Hyperoxia causes mitochondrial ultrastructural abnormalities in sdhB mutants. Electron micrographs of flight muscle of 7-day-old wild-type (C-S) with (C) and without (A) 15-h hyperoxia, show normal mitochondrial ultrastructure. Seven-day-old sdhB^EY12081 under normoxia (B) show normal mitochondrial ultrastructure, but, after 15 h under hyperoxia (D), the majority of mitochondria are severely damaged, their cristae in disarray. (E and F) Higher magnification, showing abnormal pattern of cristae in the mutant. (Scale bars, 1 μm.) M, mitochondrion; F, myofibril; n, nucleus. The damage in individual mitochondria appears to be a largely all-or-none phenomenon.
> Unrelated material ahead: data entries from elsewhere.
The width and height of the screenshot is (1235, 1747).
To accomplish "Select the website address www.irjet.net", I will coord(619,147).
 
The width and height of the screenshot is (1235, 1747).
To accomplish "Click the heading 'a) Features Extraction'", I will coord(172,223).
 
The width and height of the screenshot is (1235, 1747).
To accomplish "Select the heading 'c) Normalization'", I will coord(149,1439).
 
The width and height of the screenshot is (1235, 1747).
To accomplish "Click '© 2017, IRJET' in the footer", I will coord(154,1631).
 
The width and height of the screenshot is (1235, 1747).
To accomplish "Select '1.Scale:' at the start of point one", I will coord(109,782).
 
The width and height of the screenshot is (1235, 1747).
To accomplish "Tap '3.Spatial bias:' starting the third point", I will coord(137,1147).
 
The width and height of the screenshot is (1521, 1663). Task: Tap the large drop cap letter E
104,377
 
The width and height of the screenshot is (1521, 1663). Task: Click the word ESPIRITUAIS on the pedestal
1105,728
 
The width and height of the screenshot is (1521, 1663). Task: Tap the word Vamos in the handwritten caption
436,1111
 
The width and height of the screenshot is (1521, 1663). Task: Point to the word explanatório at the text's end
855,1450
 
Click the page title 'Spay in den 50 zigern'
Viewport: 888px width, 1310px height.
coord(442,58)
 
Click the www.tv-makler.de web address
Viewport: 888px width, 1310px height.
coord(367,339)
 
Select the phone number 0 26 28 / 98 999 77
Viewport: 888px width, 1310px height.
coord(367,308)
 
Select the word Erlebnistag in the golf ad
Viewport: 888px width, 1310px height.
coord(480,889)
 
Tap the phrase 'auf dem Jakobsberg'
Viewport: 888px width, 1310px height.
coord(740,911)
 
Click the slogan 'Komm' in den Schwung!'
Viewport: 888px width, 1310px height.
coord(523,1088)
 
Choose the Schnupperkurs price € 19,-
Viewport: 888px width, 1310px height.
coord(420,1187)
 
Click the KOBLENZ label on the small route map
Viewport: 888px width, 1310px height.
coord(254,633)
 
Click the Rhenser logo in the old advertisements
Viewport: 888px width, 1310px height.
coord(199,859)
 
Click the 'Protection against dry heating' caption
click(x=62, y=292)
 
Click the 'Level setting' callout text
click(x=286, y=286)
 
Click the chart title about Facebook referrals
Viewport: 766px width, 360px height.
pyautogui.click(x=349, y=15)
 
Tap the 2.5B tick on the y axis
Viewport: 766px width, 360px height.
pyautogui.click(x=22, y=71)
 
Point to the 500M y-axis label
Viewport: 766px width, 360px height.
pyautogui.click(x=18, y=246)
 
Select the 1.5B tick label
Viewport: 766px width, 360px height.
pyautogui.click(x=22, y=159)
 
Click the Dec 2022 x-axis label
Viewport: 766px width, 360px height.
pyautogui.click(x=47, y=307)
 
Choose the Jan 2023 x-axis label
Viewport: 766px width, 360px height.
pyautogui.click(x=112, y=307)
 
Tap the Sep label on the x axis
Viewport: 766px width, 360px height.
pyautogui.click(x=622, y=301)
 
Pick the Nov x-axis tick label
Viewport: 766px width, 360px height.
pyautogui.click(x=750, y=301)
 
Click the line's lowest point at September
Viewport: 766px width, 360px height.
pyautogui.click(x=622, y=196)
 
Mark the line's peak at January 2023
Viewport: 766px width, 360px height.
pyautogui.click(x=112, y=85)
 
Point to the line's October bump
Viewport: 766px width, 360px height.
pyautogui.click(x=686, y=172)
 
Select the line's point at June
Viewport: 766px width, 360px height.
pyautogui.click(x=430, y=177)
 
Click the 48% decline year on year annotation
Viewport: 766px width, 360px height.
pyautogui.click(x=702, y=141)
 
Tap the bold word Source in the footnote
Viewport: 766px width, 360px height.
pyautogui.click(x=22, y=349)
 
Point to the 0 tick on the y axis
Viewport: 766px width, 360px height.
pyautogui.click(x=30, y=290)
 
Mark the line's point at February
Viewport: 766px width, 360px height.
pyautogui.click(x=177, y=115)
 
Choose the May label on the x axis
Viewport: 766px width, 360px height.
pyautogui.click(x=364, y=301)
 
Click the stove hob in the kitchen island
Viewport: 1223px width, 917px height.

Note also that the outer membranes of the affected mitochondria are still intact, in contrast to the mitochondrial lesions seen in the mutant hyperswirl (15).

Fig. 4.

Under normoxia, the sdhB mutant displays reduced lifespan and an age-related decline in climbing ability. (A) Survival curves (±SEM) of sdhB^EY12081 mutants and wild-type (C-S). Flies were maintained at 25°C, transferred every 2–4 days, and scored for survival. Even under normoxia, the sdhB^EY12081 mutants were short-lived (n > 300 flies; log-rank test, P < 0.0001). (B) Climbing ability score. At 2 days of age, sdhB^EY12081 mutant flies performed normally (n > 60 flies; P = 0.6), but, with age, there was a rapid decay to 46% by 8 days (n > 50 flies; P < 0.001) and 23% by 12 days (n > 50 flies; P < 0.001).

Fig. 5.

sdhB mutant fly mitochondria display a complex II-specific respiratory defect, reduced complex II electron transport activity and increased H₂O₂ production. (A) Oxygen consumption compared in mitochondria isolated from wild-type (C-S) and sdhB^EY12081 mutant flies by using an oxygraph and complex-specific substrates and inhibitors. The mutant showed a 56% decrease in complex II-specific respiration (n = 5, P < 0.0001). In contrast, complex I-specific respiration, as well as complex IV-specific respiration, showed no significant differences (n = 5, P = 0.32 and n = 5, P = 0.09, respectively). Complex III was not measured. (B) Complex II-mediated electron transport activity, assayed by malonate-sensitive succinate-cytochrome c reductase activity on mitochondria from wild-type (C-S) and mutant flies. Activity was assayed per milligram of protein. Activity in sdhB^EY12081 was reduced by 40% (n = 3, P < 0.0001). (C) Hydrogen peroxide production was measured by using the Amplex Red hydrogen peroxide assay kit (Molecular Probes). Activity was assayed per milligram of protein. Mitochondria from sdhB^EY12081 mutant animals showed a 32% increase in hydrogen peroxide production, as compared with controls from wild-type (C-S) (n = 12, P = 0.02).